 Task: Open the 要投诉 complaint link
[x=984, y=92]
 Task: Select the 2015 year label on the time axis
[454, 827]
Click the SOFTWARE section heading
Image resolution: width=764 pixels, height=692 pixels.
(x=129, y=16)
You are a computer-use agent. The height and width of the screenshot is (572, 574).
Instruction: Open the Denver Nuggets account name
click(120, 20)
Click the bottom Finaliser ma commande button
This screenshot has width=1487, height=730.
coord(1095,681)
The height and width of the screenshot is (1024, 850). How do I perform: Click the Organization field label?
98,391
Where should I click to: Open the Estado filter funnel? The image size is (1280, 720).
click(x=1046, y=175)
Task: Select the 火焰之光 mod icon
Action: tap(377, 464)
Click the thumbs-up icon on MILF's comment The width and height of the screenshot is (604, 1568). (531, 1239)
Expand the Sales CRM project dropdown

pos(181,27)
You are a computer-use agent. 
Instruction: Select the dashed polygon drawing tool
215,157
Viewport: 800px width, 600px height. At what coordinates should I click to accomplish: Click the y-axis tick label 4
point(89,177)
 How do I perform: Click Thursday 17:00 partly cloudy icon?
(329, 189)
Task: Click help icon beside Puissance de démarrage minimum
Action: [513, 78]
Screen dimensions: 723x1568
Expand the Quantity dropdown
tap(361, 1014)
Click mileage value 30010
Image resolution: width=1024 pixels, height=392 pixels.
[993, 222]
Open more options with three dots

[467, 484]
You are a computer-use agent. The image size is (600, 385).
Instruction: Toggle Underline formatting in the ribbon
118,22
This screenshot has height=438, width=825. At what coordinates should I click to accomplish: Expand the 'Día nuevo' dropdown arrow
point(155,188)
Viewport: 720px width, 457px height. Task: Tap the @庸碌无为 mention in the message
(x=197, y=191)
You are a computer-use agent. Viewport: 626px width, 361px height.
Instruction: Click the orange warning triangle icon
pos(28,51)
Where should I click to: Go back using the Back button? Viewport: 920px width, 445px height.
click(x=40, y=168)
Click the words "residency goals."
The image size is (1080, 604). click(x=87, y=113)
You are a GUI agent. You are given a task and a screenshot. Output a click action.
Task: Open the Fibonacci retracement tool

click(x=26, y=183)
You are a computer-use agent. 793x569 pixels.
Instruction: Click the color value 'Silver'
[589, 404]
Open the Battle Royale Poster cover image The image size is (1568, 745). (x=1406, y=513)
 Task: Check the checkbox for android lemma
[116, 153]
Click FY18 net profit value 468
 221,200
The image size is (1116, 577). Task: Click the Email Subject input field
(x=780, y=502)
^^^^^^^^^^^^^^^^
Word for word, transcribe each of the entries above.

* **Response**
 Task: Open the 要投诉 complaint link
[x=984, y=92]
 Task: Select the 2015 year label on the time axis
[454, 827]
Click the SOFTWARE section heading
Image resolution: width=764 pixels, height=692 pixels.
(x=129, y=16)
You are a computer-use agent. The height and width of the screenshot is (572, 574).
Instruction: Open the Denver Nuggets account name
click(120, 20)
Click the bottom Finaliser ma commande button
This screenshot has width=1487, height=730.
coord(1095,681)
The height and width of the screenshot is (1024, 850). How do I perform: Click the Organization field label?
98,391
Where should I click to: Open the Estado filter funnel? The image size is (1280, 720).
click(x=1046, y=175)
Task: Select the 火焰之光 mod icon
Action: tap(377, 464)
Click the thumbs-up icon on MILF's comment The width and height of the screenshot is (604, 1568). (531, 1239)
Expand the Sales CRM project dropdown

pos(181,27)
You are a computer-use agent. 
Instruction: Select the dashed polygon drawing tool
215,157
Viewport: 800px width, 600px height. At what coordinates should I click to accomplish: Click the y-axis tick label 4
point(89,177)
 How do I perform: Click Thursday 17:00 partly cloudy icon?
(329, 189)
Task: Click help icon beside Puissance de démarrage minimum
Action: [513, 78]
Screen dimensions: 723x1568
Expand the Quantity dropdown
tap(361, 1014)
Click mileage value 30010
Image resolution: width=1024 pixels, height=392 pixels.
[993, 222]
Open more options with three dots

[467, 484]
You are a computer-use agent. The image size is (600, 385).
Instruction: Toggle Underline formatting in the ribbon
118,22
This screenshot has height=438, width=825. At what coordinates should I click to accomplish: Expand the 'Día nuevo' dropdown arrow
point(155,188)
Viewport: 720px width, 457px height. Task: Tap the @庸碌无为 mention in the message
(x=197, y=191)
You are a computer-use agent. Viewport: 626px width, 361px height.
Instruction: Click the orange warning triangle icon
pos(28,51)
Where should I click to: Go back using the Back button? Viewport: 920px width, 445px height.
click(x=40, y=168)
Click the words "residency goals."
The image size is (1080, 604). click(x=87, y=113)
You are a GUI agent. You are given a task and a screenshot. Output a click action.
Task: Open the Fibonacci retracement tool

click(x=26, y=183)
You are a computer-use agent. 793x569 pixels.
Instruction: Click the color value 'Silver'
[589, 404]
Open the Battle Royale Poster cover image The image size is (1568, 745). (x=1406, y=513)
 Task: Check the checkbox for android lemma
[116, 153]
Click FY18 net profit value 468
 221,200
The image size is (1116, 577). Task: Click the Email Subject input field
(x=780, y=502)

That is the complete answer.